Driving Since he loves to drive, my husband did 70% of the driving. He seemed a bit on edge when I drove, even though we both know I’m a competent driver! However, it was uncanny how the roads became narrower, with more challenging twists and turns, whenever I took the wheel…
Guidance Samantha (“Sam”), our portable GPS, saved us many times, not only by keeping us on the right route but also by helping us find attractions, motels etc. On the other hand, I still liked to consult a road map, which Visitor and Welcome Centres provide free of charge.
Distances Our longest day in the vehicle was 11 hours, going from Chicago to Toronto, but four to six hours typically constituted our limit. Occasionally we visited a sight en route (e.g. Gettysburg); other times, we just headed to our next overnight stop. On the last day, we covered the entire state of Washington because we were anxious to get home!
Accommodation Budget determines lodging. We set a budget of $200 CDN per day (all in) so often stayed at motels under $100 CDN (some were nicer than others). AirBnB’s and B and B’s cost more and/or required us to share a bathroom, which was a non-starter. We booked the motels from destination to destination, using my laptop with Wi-Fi. In major cities, we stayed outside the downtown area (for affordability) and used public transit or Uber to get to the city sights. I first used the Uber App in Boston and, as long as we were in Wi-Fi range, it gave excellent service.

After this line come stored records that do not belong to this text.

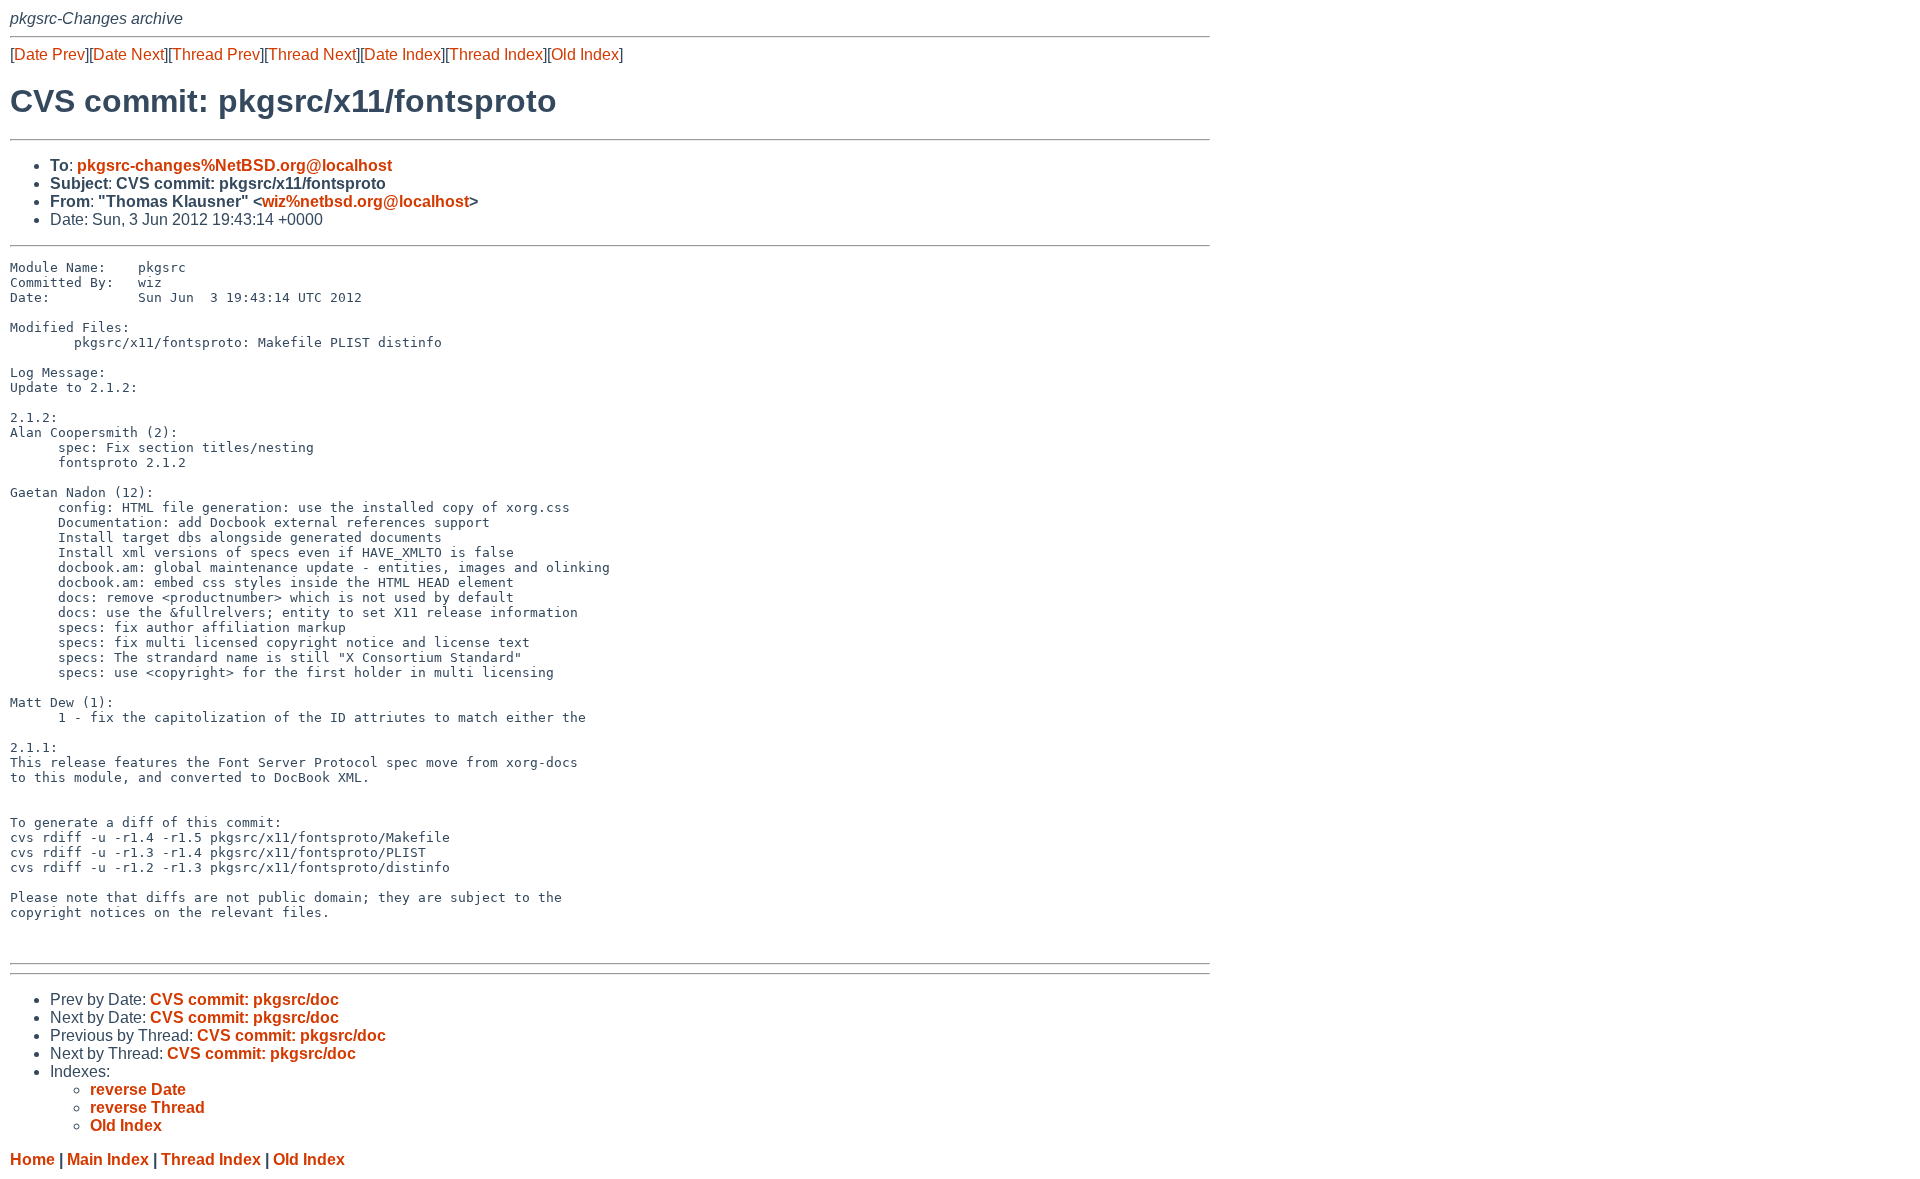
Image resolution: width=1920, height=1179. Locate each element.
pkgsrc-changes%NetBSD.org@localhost (234, 165)
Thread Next (312, 54)
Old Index (585, 54)
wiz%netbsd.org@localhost (365, 201)
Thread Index (496, 54)
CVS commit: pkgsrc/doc (244, 999)
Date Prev (49, 54)
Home (32, 1159)
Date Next (128, 54)
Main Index (108, 1159)
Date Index (402, 54)
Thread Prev (216, 54)
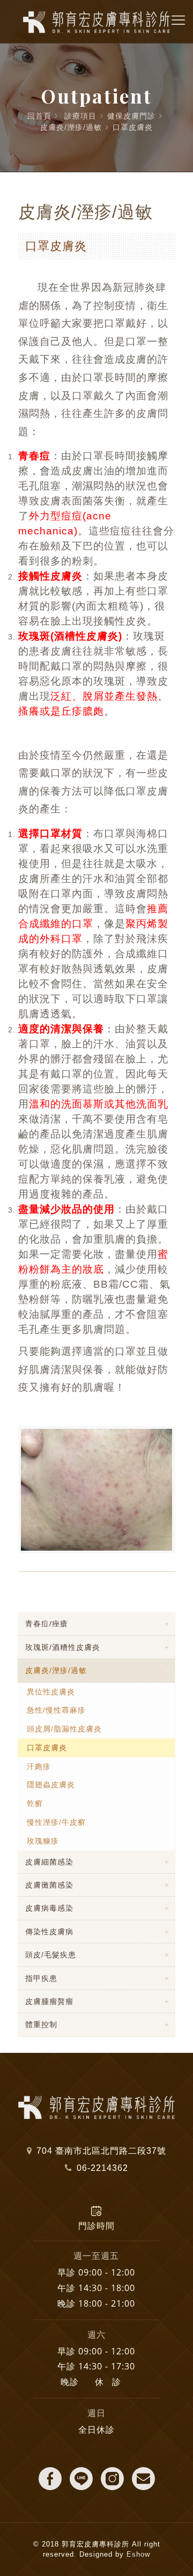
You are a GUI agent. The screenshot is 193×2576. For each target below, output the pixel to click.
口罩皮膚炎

Meals When accommodation was pricey, we economized on meals. Where possible we picked motels that offered continental breakfast, as well as a fridge for food and beverage storage. Often we bought suppers at a supermarket deli or a street vendor. To sample local delicacies — for example, beignets in New Orleans and deep-dish pizza in Chicago — we splurged at restaurants.
Sights We added cities and recommended attractions to our itinerary along the way. In larger cities, we stayed two or three days, beginning with a Hop-on-hop-off bus tour to determine the areas or attractions to return to. We also spent considerable time walking – for exercise and to become acquainted with the city.
Checklist Devising a checklist of belongings was my husband’s (very good) idea. Before leaving a motel, we ran through our list. Items missing after ten weeks? A pair of shorts and socks each — probably sitting in a motel washer or dryer.
Compatibility As a passenger, I spent time reading about the next city, province or state and planning the attractions to see and the motel to book. We binge-listened to podcasts and NPR throughout the U.S. Listening to music and audio books also passes the time pleasantly. We did have a few disagreements – about navigation and accommodation — but realized that, on a long trip, give and take plus a sense of humour are of paramount importance.
Decompression Once home both of us suffered a bit of transitory memory loss, forgetting some people’s names, familiar routes and how to use the TV remote. Having filled our brains with copious new information and memories, we pushed back older ones for a while. We recovered!
Will we repeat the great North American road trip? Likely not, though we may revisit certain cities or explore the provinces and states we missed in 2017.